- ASSIGNMENT: Reproduce every record below, character by character.

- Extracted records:
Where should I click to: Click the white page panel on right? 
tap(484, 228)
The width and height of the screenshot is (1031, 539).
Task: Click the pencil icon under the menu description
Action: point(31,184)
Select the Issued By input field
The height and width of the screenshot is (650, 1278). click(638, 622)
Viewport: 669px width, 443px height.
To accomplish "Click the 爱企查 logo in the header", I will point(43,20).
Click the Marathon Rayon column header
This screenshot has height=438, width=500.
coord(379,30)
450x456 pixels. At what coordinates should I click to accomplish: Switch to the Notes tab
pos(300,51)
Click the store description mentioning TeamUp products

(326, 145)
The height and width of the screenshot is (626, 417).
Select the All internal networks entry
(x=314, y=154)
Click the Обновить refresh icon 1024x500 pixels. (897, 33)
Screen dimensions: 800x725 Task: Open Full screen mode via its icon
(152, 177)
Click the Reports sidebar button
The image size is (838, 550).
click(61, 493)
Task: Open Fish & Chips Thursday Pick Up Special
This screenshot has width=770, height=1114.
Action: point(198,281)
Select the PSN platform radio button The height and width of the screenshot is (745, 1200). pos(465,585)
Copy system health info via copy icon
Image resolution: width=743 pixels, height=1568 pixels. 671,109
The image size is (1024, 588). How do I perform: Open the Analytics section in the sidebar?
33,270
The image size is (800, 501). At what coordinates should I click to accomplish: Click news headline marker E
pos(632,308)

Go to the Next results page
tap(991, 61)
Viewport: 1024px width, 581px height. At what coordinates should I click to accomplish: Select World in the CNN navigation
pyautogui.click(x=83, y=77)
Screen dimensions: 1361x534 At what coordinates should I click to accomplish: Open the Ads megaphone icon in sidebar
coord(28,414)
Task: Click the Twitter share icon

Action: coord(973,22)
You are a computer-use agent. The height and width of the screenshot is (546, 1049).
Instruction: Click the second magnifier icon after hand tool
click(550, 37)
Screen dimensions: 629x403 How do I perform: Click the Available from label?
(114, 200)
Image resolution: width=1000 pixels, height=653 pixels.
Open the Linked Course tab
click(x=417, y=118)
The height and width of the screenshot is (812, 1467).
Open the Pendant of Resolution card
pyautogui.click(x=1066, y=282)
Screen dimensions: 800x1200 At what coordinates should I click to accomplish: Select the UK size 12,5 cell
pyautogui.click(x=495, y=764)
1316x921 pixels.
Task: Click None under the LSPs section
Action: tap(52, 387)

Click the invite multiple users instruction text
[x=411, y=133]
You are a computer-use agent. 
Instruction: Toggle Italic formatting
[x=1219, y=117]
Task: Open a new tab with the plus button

- TASK RESPONSE:
Where should I click to: Click the white page panel on right? 
tap(484, 228)
The width and height of the screenshot is (1031, 539).
Task: Click the pencil icon under the menu description
Action: point(31,184)
Select the Issued By input field
The height and width of the screenshot is (650, 1278). click(638, 622)
Viewport: 669px width, 443px height.
To accomplish "Click the 爱企查 logo in the header", I will point(43,20).
Click the Marathon Rayon column header
This screenshot has height=438, width=500.
coord(379,30)
450x456 pixels. At what coordinates should I click to accomplish: Switch to the Notes tab
pos(300,51)
Click the store description mentioning TeamUp products

(326, 145)
The height and width of the screenshot is (626, 417).
Select the All internal networks entry
(x=314, y=154)
Click the Обновить refresh icon 1024x500 pixels. (897, 33)
Screen dimensions: 800x725 Task: Open Full screen mode via its icon
(152, 177)
Click the Reports sidebar button
The image size is (838, 550).
click(61, 493)
Task: Open Fish & Chips Thursday Pick Up Special
This screenshot has width=770, height=1114.
Action: point(198,281)
Select the PSN platform radio button The height and width of the screenshot is (745, 1200). pos(465,585)
Copy system health info via copy icon
Image resolution: width=743 pixels, height=1568 pixels. 671,109
The image size is (1024, 588). How do I perform: Open the Analytics section in the sidebar?
33,270
The image size is (800, 501). At what coordinates should I click to accomplish: Click news headline marker E
pos(632,308)

Go to the Next results page
tap(991, 61)
Viewport: 1024px width, 581px height. At what coordinates should I click to accomplish: Select World in the CNN navigation
pyautogui.click(x=83, y=77)
Screen dimensions: 1361x534 At what coordinates should I click to accomplish: Open the Ads megaphone icon in sidebar
coord(28,414)
Task: Click the Twitter share icon

Action: coord(973,22)
You are a computer-use agent. The height and width of the screenshot is (546, 1049).
Instruction: Click the second magnifier icon after hand tool
click(550, 37)
Screen dimensions: 629x403 How do I perform: Click the Available from label?
(114, 200)
Image resolution: width=1000 pixels, height=653 pixels.
Open the Linked Course tab
click(x=417, y=118)
The height and width of the screenshot is (812, 1467).
Open the Pendant of Resolution card
pyautogui.click(x=1066, y=282)
Screen dimensions: 800x1200 At what coordinates should I click to accomplish: Select the UK size 12,5 cell
pyautogui.click(x=495, y=764)
1316x921 pixels.
Task: Click None under the LSPs section
Action: tap(52, 387)

Click the invite multiple users instruction text
[x=411, y=133]
You are a computer-use agent. 
Instruction: Toggle Italic formatting
[x=1219, y=117]
Task: Open a new tab with the plus button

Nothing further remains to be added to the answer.